Member of the Connecticut House of Representatives from the 13th district
- Incumbent
- Assumed office January 9, 2019
- Preceded by: Mark Tweedie

Personal details
- Born: January 23, 1977 (age 49)
- Party: Democratic
- Education: Washington University in St. Louis (BA) University of Connecticut (JD)

= Jason Doucette =

American politician from Connecticut

Jason Edward Doucette (born January 23, 1977) is an American politician who is the member of the Connecticut House of Representatives from the 13th district in Hartford County. He is a Democrat.

==Education and career==
Doucette, a Democrat, is an attorney. He earned his bachelor's degree from Washington University in St. Louis and his J.D. from the University of Connecticut School of Law.

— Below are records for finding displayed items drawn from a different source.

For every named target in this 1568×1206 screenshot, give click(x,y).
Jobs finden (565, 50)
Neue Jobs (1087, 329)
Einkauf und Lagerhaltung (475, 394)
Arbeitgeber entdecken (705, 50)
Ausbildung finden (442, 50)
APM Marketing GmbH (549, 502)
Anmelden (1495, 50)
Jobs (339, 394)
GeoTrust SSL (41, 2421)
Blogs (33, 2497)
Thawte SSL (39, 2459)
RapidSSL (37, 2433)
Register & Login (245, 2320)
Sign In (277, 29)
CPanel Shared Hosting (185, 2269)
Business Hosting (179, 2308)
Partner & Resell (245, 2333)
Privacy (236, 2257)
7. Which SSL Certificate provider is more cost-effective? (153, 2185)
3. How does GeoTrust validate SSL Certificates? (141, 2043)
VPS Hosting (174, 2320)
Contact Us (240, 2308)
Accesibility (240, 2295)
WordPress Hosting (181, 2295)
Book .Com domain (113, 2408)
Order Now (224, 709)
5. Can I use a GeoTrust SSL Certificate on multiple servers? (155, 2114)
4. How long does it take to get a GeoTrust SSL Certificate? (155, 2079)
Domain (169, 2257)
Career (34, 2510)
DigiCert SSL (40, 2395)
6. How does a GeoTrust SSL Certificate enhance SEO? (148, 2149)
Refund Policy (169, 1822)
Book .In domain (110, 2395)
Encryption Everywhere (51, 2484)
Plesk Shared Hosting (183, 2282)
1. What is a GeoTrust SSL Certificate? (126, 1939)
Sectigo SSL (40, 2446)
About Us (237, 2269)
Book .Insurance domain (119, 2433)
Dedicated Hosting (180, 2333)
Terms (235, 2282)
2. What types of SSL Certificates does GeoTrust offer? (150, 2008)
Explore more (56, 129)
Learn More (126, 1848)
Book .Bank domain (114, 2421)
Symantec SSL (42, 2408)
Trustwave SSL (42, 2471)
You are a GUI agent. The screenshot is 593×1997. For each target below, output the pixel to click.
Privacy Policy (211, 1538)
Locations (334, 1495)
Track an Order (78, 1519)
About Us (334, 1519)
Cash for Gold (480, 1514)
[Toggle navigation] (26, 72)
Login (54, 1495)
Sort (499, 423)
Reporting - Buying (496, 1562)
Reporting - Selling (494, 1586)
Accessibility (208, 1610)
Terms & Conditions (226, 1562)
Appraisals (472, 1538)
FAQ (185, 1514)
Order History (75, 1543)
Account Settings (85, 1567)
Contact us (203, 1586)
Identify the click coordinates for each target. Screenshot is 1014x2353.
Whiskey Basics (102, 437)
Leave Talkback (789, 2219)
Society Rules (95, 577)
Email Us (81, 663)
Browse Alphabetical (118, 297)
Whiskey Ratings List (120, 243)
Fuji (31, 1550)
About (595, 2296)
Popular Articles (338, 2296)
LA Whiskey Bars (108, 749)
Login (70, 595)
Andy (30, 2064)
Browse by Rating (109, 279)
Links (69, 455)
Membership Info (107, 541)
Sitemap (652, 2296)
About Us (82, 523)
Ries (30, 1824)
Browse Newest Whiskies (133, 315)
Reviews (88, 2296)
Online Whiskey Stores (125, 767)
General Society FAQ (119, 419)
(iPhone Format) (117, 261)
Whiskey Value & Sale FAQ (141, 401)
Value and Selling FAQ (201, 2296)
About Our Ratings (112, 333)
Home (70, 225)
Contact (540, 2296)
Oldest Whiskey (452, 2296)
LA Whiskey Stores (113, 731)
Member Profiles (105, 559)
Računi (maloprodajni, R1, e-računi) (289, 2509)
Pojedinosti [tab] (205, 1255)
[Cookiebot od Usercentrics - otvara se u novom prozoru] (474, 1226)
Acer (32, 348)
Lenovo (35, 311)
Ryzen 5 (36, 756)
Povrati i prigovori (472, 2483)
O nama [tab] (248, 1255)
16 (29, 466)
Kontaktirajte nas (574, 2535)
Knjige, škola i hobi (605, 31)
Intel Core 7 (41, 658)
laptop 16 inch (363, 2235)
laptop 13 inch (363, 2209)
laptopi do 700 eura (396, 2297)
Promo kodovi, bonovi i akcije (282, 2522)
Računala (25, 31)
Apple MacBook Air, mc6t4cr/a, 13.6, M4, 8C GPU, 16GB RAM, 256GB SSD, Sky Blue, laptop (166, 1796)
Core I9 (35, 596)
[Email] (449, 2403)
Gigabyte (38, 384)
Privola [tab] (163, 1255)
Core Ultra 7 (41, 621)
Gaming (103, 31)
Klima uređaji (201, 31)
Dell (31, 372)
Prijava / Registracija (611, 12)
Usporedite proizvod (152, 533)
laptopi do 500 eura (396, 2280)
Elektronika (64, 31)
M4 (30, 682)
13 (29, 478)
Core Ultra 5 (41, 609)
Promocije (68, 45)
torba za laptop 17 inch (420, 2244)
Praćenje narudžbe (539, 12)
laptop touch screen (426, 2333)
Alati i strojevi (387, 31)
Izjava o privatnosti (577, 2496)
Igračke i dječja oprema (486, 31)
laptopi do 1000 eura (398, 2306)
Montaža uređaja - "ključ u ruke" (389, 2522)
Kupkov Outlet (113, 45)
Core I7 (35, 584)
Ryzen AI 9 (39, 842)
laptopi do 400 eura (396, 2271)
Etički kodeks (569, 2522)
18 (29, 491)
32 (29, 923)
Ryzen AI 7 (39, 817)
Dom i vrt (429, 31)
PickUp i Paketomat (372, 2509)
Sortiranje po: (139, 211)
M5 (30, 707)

Prior to joining the Connecticut House of Representatives, Doucette was a member of the Manchester Board of Directors (2006–07) and served on various zoning and planning committees and boards. The 13th House District includes parts of the towns of Manchester and Glastonbury. Doucette was first elected to the state House in the general election on November 6, 2018, winning 59% of the vote and defeating Republican candidate Jennifer Fiereck, who received 41%. The seat flipped from Republican to Democrat, as Doucette won the seat formerly held by Republican Mark Tweedie, who did not seek reelection.

He took office in January 2019. He was reelected in November 2020 with about 63% of the vote, defeating Republican challenger Brian Marois, who received 37%. He was reelected again in 2022 and in 2024.

==Personal life==
Doucette is married and has two children. He lives in Manchester.